>>>>
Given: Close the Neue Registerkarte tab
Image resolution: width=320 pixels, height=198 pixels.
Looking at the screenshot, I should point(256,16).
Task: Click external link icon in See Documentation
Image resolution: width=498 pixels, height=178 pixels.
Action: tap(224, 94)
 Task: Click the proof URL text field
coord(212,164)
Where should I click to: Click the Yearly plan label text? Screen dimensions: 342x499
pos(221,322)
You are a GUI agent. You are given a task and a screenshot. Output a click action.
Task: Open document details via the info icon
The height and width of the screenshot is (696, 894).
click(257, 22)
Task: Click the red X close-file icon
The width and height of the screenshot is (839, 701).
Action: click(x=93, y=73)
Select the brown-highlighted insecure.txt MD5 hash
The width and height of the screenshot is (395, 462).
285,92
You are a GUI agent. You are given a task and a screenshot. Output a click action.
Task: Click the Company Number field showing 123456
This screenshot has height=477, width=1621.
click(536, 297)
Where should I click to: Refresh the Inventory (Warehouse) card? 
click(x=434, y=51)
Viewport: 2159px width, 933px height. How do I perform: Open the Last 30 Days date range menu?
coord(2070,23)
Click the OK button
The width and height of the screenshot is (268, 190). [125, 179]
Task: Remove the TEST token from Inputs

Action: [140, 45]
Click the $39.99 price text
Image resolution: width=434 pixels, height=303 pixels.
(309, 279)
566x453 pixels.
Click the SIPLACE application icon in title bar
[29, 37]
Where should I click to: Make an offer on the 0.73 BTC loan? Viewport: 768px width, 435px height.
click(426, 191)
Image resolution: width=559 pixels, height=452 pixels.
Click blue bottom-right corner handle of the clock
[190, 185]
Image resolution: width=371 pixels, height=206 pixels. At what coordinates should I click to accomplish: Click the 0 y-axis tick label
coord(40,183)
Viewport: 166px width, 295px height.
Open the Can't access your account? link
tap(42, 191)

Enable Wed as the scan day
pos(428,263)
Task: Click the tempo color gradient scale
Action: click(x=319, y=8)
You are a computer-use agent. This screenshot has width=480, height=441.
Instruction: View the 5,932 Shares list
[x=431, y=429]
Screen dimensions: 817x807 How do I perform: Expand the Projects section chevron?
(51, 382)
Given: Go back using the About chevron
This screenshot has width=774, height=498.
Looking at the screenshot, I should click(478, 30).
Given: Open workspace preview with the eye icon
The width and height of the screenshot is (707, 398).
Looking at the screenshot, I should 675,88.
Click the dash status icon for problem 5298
<<<<
● WHAT YOU SHOULD DO
What is needed is an exact copy of all the records.

● RESPONSE BELOW
Given: Close the Neue Registerkarte tab
Image resolution: width=320 pixels, height=198 pixels.
Looking at the screenshot, I should point(256,16).
Task: Click external link icon in See Documentation
Image resolution: width=498 pixels, height=178 pixels.
Action: tap(224, 94)
 Task: Click the proof URL text field
coord(212,164)
Where should I click to: Click the Yearly plan label text? Screen dimensions: 342x499
pos(221,322)
You are a GUI agent. You are given a task and a screenshot. Output a click action.
Task: Open document details via the info icon
The height and width of the screenshot is (696, 894).
click(257, 22)
Task: Click the red X close-file icon
The width and height of the screenshot is (839, 701).
Action: click(x=93, y=73)
Select the brown-highlighted insecure.txt MD5 hash
The width and height of the screenshot is (395, 462).
285,92
You are a GUI agent. You are given a task and a screenshot. Output a click action.
Task: Click the Company Number field showing 123456
This screenshot has height=477, width=1621.
click(536, 297)
Where should I click to: Refresh the Inventory (Warehouse) card? 
click(x=434, y=51)
Viewport: 2159px width, 933px height. How do I perform: Open the Last 30 Days date range menu?
coord(2070,23)
Click the OK button
The width and height of the screenshot is (268, 190). [125, 179]
Task: Remove the TEST token from Inputs

Action: [140, 45]
Click the $39.99 price text
Image resolution: width=434 pixels, height=303 pixels.
(309, 279)
566x453 pixels.
Click the SIPLACE application icon in title bar
[29, 37]
Where should I click to: Make an offer on the 0.73 BTC loan? Viewport: 768px width, 435px height.
click(426, 191)
Image resolution: width=559 pixels, height=452 pixels.
Click blue bottom-right corner handle of the clock
[190, 185]
Image resolution: width=371 pixels, height=206 pixels. At what coordinates should I click to accomplish: Click the 0 y-axis tick label
coord(40,183)
Viewport: 166px width, 295px height.
Open the Can't access your account? link
tap(42, 191)

Enable Wed as the scan day
pos(428,263)
Task: Click the tempo color gradient scale
Action: click(x=319, y=8)
You are a computer-use agent. This screenshot has width=480, height=441.
Instruction: View the 5,932 Shares list
[x=431, y=429]
Screen dimensions: 817x807 How do I perform: Expand the Projects section chevron?
(51, 382)
Given: Go back using the About chevron
This screenshot has width=774, height=498.
Looking at the screenshot, I should click(478, 30).
Given: Open workspace preview with the eye icon
The width and height of the screenshot is (707, 398).
Looking at the screenshot, I should 675,88.
Click the dash status icon for problem 5298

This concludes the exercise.